Assigned task: Copy out every line of the listing in which "screenshot" appears.

Data shown:
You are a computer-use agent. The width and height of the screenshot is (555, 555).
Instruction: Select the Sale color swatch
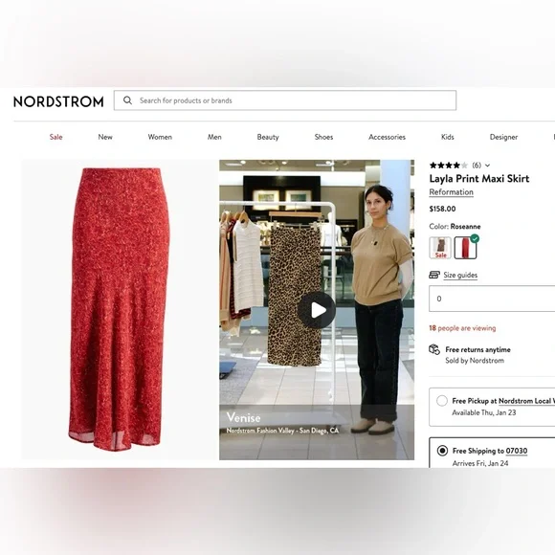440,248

--

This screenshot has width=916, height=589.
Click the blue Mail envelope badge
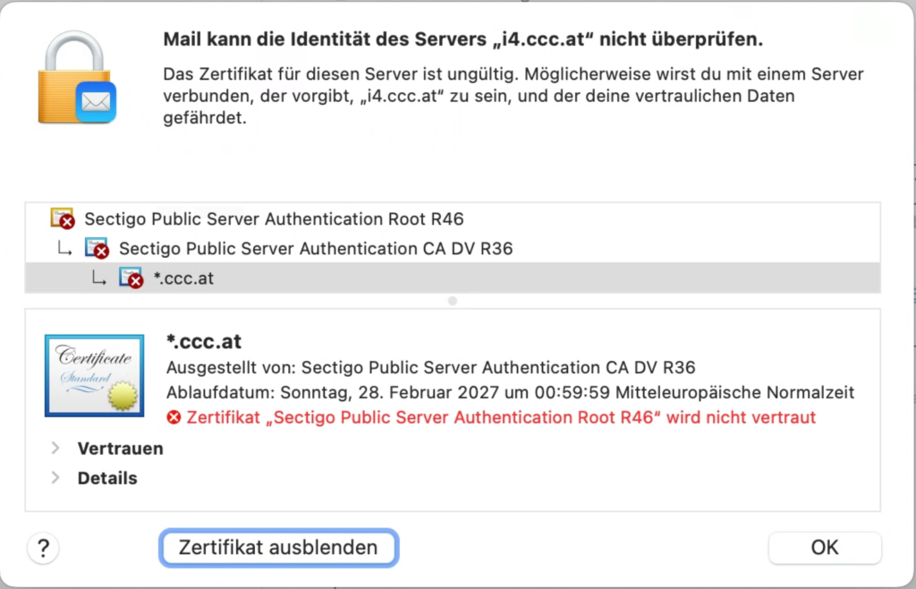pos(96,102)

--

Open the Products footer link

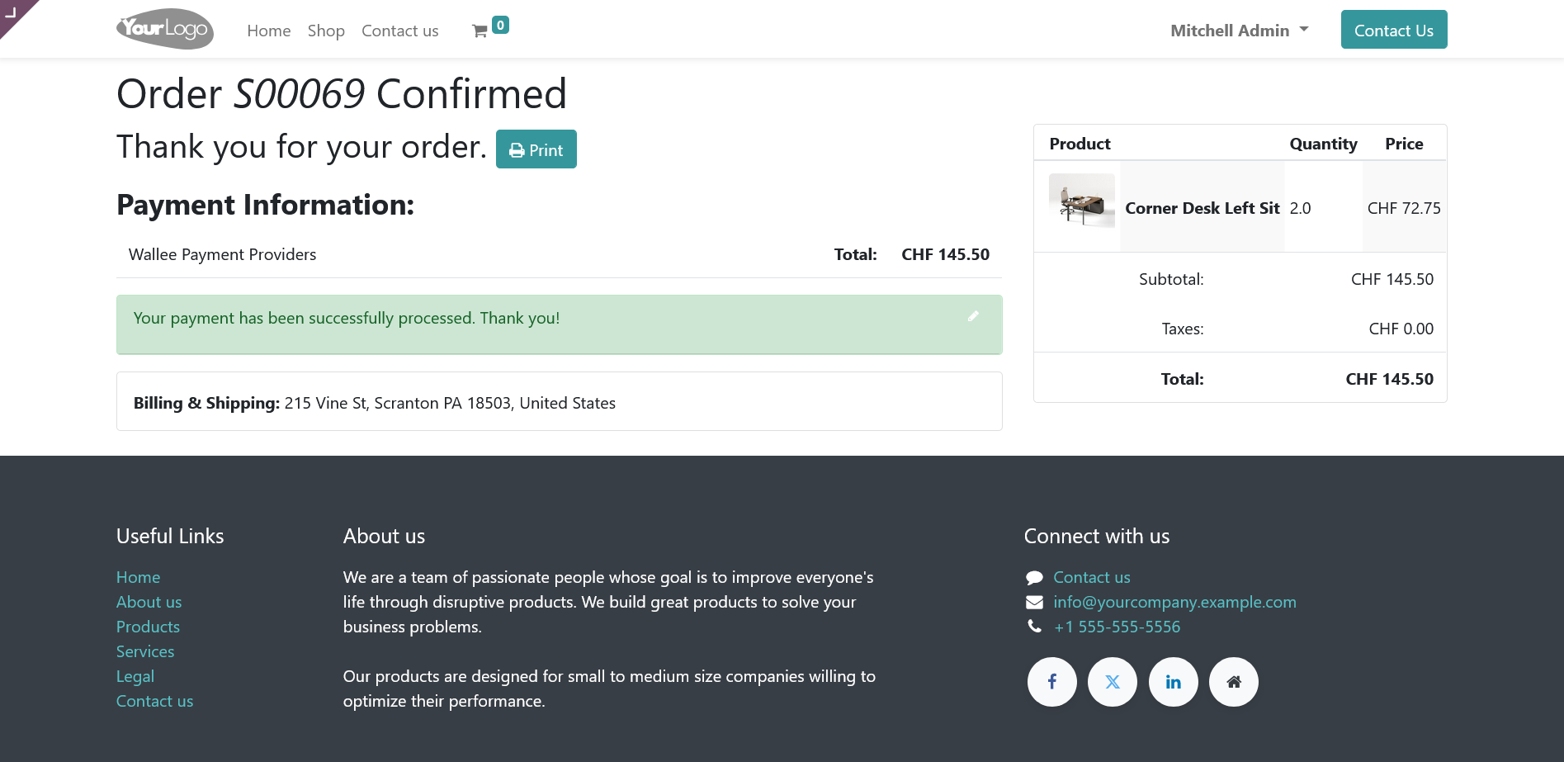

Completed task:
You are a computer-use agent. The width and height of the screenshot is (555, 555).
This screenshot has width=916, height=589.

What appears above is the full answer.